(Lignes d'un jeu de données)
<<<<

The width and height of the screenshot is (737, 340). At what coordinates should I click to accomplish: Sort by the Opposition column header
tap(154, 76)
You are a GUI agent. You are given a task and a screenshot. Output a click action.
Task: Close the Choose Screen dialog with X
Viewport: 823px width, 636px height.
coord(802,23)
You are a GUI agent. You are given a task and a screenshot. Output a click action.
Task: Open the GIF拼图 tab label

>>>>
<<<<

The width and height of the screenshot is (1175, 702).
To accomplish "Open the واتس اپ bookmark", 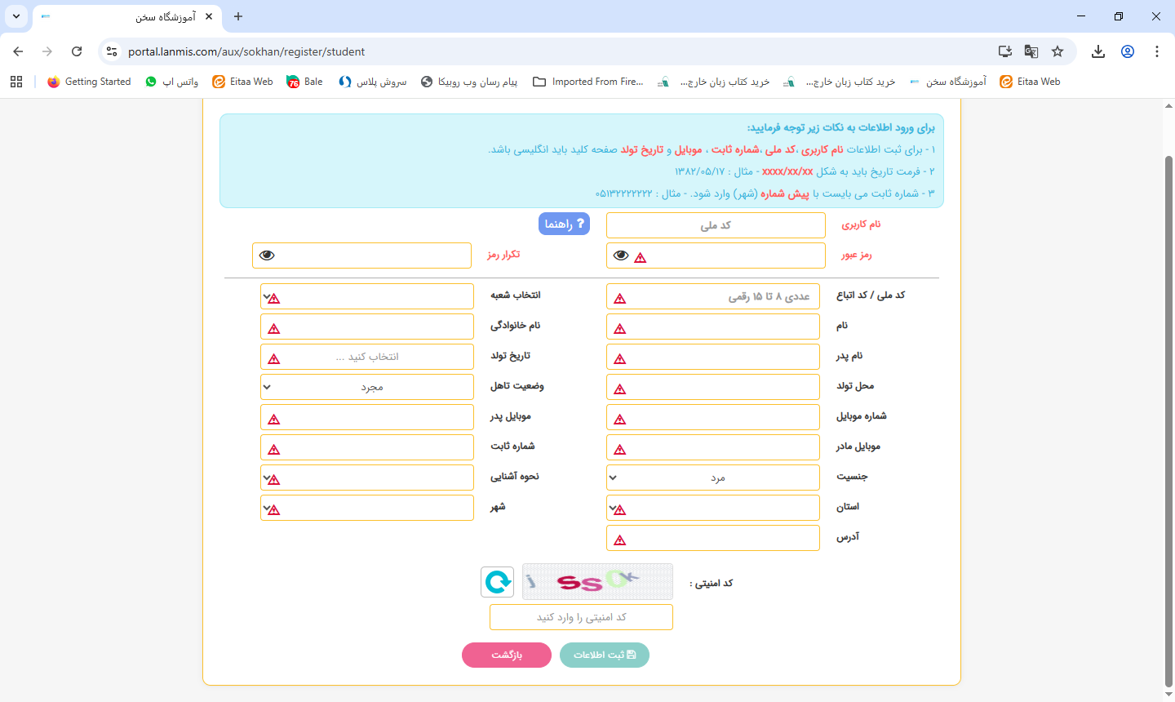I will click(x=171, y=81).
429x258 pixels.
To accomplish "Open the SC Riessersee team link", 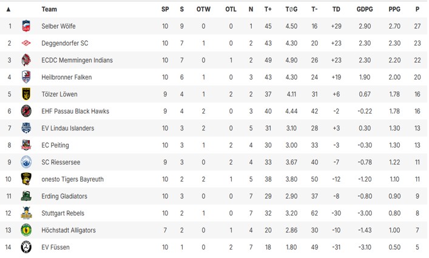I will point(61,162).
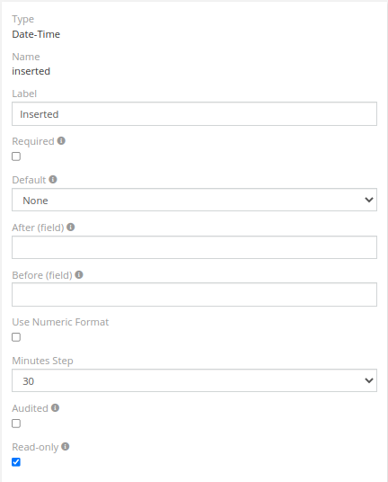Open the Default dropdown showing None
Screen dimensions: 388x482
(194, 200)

>>>>

Comptez les lignes ci-dessus qui contiennent le mot « width », en respectant la casse. Donnez seulement ce nombre.

## SOLUTION RÉDIGÉE
3